Devin Cara, Eric Brown, and Sasha from Canada reppin' the Beard Teams in the Hairy Chest Contest

On the last day at sea, the guests aboard the Carnival Spirit found a special treat on the schedule: a World Beard and Moustache Championships preshow.

Around one o’clock, hundreds of people gathered up around the sunny Lido Deck stage – on the floor, in the walkways, on top of the hot tub stairs, everywhere – to find out once and for all why so many guys with wild facial hair were on the same ship, and to take bad digital photos of them all.

While the Europeans came in either full regalia or team uniforms, Beard Team USA’s (BTUSA) dress was a little less cohesive. Some donned their team outfits or at least fancy clothes; still others appeared in whatever they had on. (I showed up in my cat shirt.)

Fighting gaps in mike power due to Dirk the Naturalist’s commentary on the passing scenery, Captain Phil explained the origins of the sport, and introduced originators, presidents, and past World Champions from the various international clubs to applause and camera flashes. At the end, when BTUSA grabbed the team banner and hopped up there, I was sitting on the edge. I felt it odd to stare out into the countless camera lenses, all pointed at us, all because we had beards.

Guess we had better get used to it.

But – as wives, girlfriends, college housemates, and other victims of indecent exposure already know – we members of Beard Team USA aren’t just good at growing hair on our faces.

Just after our show, the event staff had scheduled that staple of interactive cruise ship fun, the Hairy Chest Contest. Of the six men who stepped up to the stage, two were old guys, one a scrawny middle-ager, and three beardsmen: Sasha (who boarded this ship teamless and is leaving it a proud member of Beard Team Canada), Eric Brown, and Devin Cara.

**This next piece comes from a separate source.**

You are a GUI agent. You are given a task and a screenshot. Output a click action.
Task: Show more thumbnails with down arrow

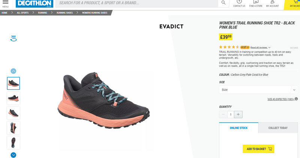(14, 155)
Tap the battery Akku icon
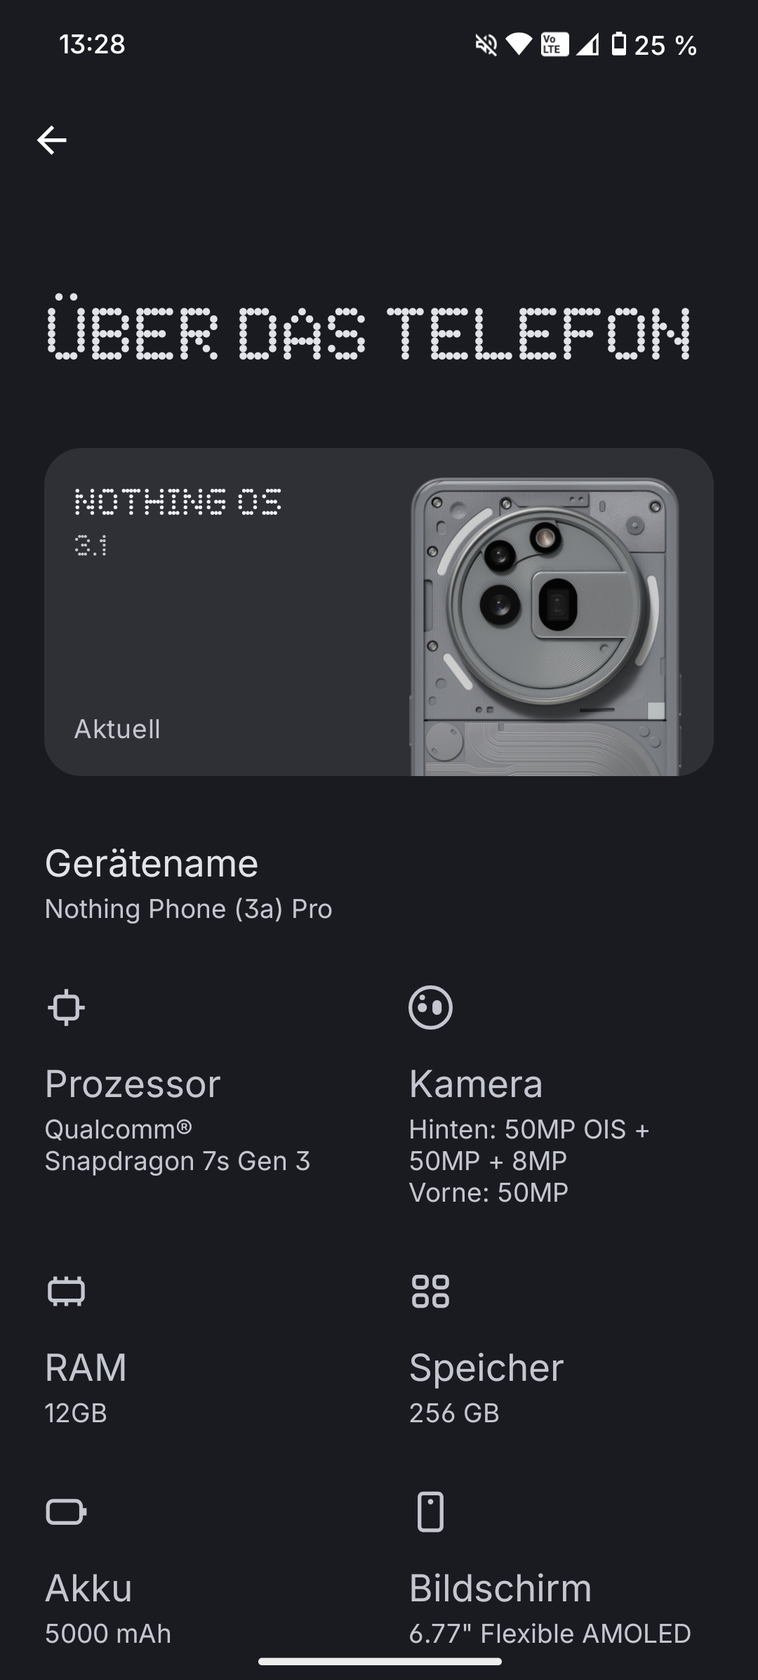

For those of us who’ve shared a hot tub with our teammates, no shirts needed be sexily slipped off to Right Said Fred to know how things would turn out. The old guys did have some good rugs going, and even some badass tattoos, and Eric and Sasha gave a good effort, but few humans in the world boast anything to match the simian-like bristly forest blocking any and all sunlight from Devin’s chest, abs, back, and, especially, shoulders.

And thus, when Devin held high in his bear-patterned arms his plastic cruise ship trophy, complimentary bathrobe, and bottle of champagne, it affirmed deep within each of us that something, at least something, is still right in this crazy, crazy world.

That afternoon, after Captain Phil’s pep talk on current transnational World Beard and Moustache politics and drama, we headed to the Shanghai Lounge for our private and long-awaited pre-Anchorage party.

Which had an open bar.

Not since at the Alaskan Brewing Company had a room been more filled with the raucous laughter, backslapping, handshaking, and language barrier-pummeling of this bunch of 85 natural and styled moustachioed, partially and full-bearded Americans, Canadians, Dutch, Belgians, Brits, Germans, and many loud and proud wives, swilling and spilling free glass after free glass of beer from one hand and cocktails from the other.

Fifteen minutes into it, Suderat, the diminutive bartender, called for backup. She didn’t get it. As her attention grew harder to attract, I grabbed my Long Island Iced Teas and headed outside. Someone had found an emergency exit and beards were gathering outside to watch us chop through the icebergs of Glacier Bay.

Everyone stumbled around, posing with each and every one of each other for at least five of the same photo from any and all nearby cameras, before a background of glaciers and beards.

The second it was 5:30, Suderat hurriedly covered up the beer box and lowered the liquor cage, avoiding the fire and ire of so many sets of eyes, and closing her ears to the multilingual protests. Those 20 seconds may have been the most trying of that hour, which may have been one of the longest of her life.

With no other choice, beards wound their way out and around the ship in search of other, not free bars, or retired to their own smuggled stashes to keep up the pace for the rest of the night.

Up on the aft deck I leaned against the railing, watched the glaciers go by, sipped a tall Under-the-Wing and talked to a guy who’d run into the same insane drunk cabbie in a bar in Ketchikan. Feeling charitable, I shared my concoction with him. When I noticed a full-bearded Berliner pull up to my left, I offered him the glass.

“Vawt’s this?” he asked. He sniffed. “OH! Alcohol! Yes!” He took a deep sip.

Wild Turkey: It’s the universal vessel of amity and peace.